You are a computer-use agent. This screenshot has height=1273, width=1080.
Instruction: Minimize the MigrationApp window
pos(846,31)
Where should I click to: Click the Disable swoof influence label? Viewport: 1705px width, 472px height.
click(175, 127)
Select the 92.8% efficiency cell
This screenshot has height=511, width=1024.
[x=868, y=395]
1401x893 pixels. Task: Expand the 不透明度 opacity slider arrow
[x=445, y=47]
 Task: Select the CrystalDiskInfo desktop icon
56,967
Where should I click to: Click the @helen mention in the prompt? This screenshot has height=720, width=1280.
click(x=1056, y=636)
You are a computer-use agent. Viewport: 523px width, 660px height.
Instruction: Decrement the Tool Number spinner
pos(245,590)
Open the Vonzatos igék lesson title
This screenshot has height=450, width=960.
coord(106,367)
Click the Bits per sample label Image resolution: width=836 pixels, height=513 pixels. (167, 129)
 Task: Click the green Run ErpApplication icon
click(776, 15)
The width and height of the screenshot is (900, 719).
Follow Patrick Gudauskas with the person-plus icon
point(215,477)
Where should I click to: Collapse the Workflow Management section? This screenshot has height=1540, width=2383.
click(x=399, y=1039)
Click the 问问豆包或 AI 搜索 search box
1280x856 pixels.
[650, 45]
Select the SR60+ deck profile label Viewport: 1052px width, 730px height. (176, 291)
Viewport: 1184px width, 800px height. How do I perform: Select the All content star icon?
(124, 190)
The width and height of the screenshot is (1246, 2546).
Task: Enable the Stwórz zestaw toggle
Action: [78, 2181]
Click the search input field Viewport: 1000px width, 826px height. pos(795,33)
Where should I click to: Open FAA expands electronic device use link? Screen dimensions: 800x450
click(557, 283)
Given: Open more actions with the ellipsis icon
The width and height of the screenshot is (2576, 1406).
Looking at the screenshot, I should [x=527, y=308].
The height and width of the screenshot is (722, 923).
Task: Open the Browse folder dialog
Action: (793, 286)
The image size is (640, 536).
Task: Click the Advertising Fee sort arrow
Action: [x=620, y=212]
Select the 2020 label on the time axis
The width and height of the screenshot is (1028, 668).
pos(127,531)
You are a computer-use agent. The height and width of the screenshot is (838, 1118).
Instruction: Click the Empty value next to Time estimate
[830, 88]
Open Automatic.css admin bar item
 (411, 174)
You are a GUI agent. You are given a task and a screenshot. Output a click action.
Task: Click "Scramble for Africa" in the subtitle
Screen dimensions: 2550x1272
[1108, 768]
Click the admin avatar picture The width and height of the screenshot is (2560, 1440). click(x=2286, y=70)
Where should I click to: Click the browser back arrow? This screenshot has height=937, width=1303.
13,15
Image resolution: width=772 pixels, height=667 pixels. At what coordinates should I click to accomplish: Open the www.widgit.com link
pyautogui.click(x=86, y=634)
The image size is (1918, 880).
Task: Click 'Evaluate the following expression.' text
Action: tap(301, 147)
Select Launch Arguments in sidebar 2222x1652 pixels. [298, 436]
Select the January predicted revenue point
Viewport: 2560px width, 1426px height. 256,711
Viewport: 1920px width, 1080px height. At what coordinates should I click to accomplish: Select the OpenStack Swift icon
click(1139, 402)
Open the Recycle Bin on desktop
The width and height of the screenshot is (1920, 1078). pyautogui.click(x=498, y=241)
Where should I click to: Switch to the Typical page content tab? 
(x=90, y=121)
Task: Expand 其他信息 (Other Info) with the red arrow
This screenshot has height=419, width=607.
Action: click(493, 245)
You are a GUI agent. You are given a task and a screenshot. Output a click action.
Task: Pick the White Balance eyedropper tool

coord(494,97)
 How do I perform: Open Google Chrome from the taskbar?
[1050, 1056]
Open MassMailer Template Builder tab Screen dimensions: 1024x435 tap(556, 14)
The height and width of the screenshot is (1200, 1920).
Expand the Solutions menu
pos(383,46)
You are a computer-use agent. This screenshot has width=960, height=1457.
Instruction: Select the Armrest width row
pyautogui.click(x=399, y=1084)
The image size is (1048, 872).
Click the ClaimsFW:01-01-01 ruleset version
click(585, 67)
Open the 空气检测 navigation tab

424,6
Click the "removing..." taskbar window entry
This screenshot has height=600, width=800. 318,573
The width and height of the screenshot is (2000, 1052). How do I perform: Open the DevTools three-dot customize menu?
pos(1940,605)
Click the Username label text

**What you have to do**:
Rewrite every line of the data above as a numbered list, skipping any blank lines.

**Response to this exercise**:
1. You are a computer-use agent. This screenshot has height=1273, width=1080.
2. Instruction: Minimize the MigrationApp window
3. pos(846,31)
4. Where should I click to: Click the Disable swoof influence label? Viewport: 1705px width, 472px height.
5. click(175, 127)
6. Select the 92.8% efficiency cell
7. This screenshot has height=511, width=1024.
8. [x=868, y=395]
9. 1401x893 pixels. Task: Expand the 不透明度 opacity slider arrow
10. [x=445, y=47]
11.  Task: Select the CrystalDiskInfo desktop icon
12. 56,967
13. Where should I click to: Click the @helen mention in the prompt? This screenshot has height=720, width=1280.
14. click(x=1056, y=636)
15. You are a computer-use agent. Viewport: 523px width, 660px height.
16. Instruction: Decrement the Tool Number spinner
17. pos(245,590)
18. Open the Vonzatos igék lesson title
19. This screenshot has height=450, width=960.
20. coord(106,367)
21. Click the Bits per sample label Image resolution: width=836 pixels, height=513 pixels. (167, 129)
22.  Task: Click the green Run ErpApplication icon
23. click(776, 15)
24. The width and height of the screenshot is (900, 719).
25. Follow Patrick Gudauskas with the person-plus icon
26. point(215,477)
27. Where should I click to: Collapse the Workflow Management section? This screenshot has height=1540, width=2383.
28. click(x=399, y=1039)
29. Click the 问问豆包或 AI 搜索 search box
30. 1280x856 pixels.
31. [650, 45]
32. Select the SR60+ deck profile label Viewport: 1052px width, 730px height. (176, 291)
33. Viewport: 1184px width, 800px height. How do I perform: Select the All content star icon?
34. (124, 190)
35. The width and height of the screenshot is (1246, 2546).
36. Task: Enable the Stwórz zestaw toggle
37. Action: [78, 2181]
38. Click the search input field Viewport: 1000px width, 826px height. pos(795,33)
39. Where should I click to: Open FAA expands electronic device use link? Screen dimensions: 800x450
40. click(557, 283)
41. Given: Open more actions with the ellipsis icon
42. The width and height of the screenshot is (2576, 1406).
43. Looking at the screenshot, I should [x=527, y=308].
44. The height and width of the screenshot is (722, 923).
45. Task: Open the Browse folder dialog
46. Action: (793, 286)
47. The image size is (640, 536).
48. Task: Click the Advertising Fee sort arrow
49. Action: [x=620, y=212]
50. Select the 2020 label on the time axis
51. The width and height of the screenshot is (1028, 668).
52. pos(127,531)
53. You are a computer-use agent. The height and width of the screenshot is (838, 1118).
54. Instruction: Click the Empty value next to Time estimate
55. [830, 88]
56. Open Automatic.css admin bar item
57.  (411, 174)
58. You are a GUI agent. You are given a task and a screenshot. Output a click action.
59. Task: Click "Scramble for Africa" in the subtitle
60. Screen dimensions: 2550x1272
61. [1108, 768]
62. Click the admin avatar picture The width and height of the screenshot is (2560, 1440). click(x=2286, y=70)
63. Where should I click to: Click the browser back arrow? This screenshot has height=937, width=1303.
64. 13,15
65. Image resolution: width=772 pixels, height=667 pixels. At what coordinates should I click to accomplish: Open the www.widgit.com link
66. pyautogui.click(x=86, y=634)
67. The image size is (1918, 880).
68. Task: Click 'Evaluate the following expression.' text
69. Action: tap(301, 147)
70. Select Launch Arguments in sidebar 2222x1652 pixels. [298, 436]
71. Select the January predicted revenue point
72. Viewport: 2560px width, 1426px height. 256,711
73. Viewport: 1920px width, 1080px height. At what coordinates should I click to accomplish: Select the OpenStack Swift icon
74. click(1139, 402)
75. Open the Recycle Bin on desktop
76. The width and height of the screenshot is (1920, 1078). pyautogui.click(x=498, y=241)
77. Where should I click to: Switch to the Typical page content tab? 
78. (x=90, y=121)
79. Task: Expand 其他信息 (Other Info) with the red arrow
80. This screenshot has height=419, width=607.
81. Action: click(493, 245)
82. You are a GUI agent. You are given a task and a screenshot. Output a click action.
83. Task: Pick the White Balance eyedropper tool
84. coord(494,97)
85.  How do I perform: Open Google Chrome from the taskbar?
86. [1050, 1056]
87. Open MassMailer Template Builder tab Screen dimensions: 1024x435 tap(556, 14)
88. The height and width of the screenshot is (1200, 1920).
89. Expand the Solutions menu
90. pos(383,46)
91. You are a computer-use agent. This screenshot has width=960, height=1457.
92. Instruction: Select the Armrest width row
93. pyautogui.click(x=399, y=1084)
94. The image size is (1048, 872).
95. Click the ClaimsFW:01-01-01 ruleset version
96. click(585, 67)
97. Open the 空气检测 navigation tab
98. 424,6
99. Click the "removing..." taskbar window entry
100. This screenshot has height=600, width=800. 318,573
101. The width and height of the screenshot is (2000, 1052). How do I perform: Open the DevTools three-dot customize menu?
102. pos(1940,605)
103. Click the Username label text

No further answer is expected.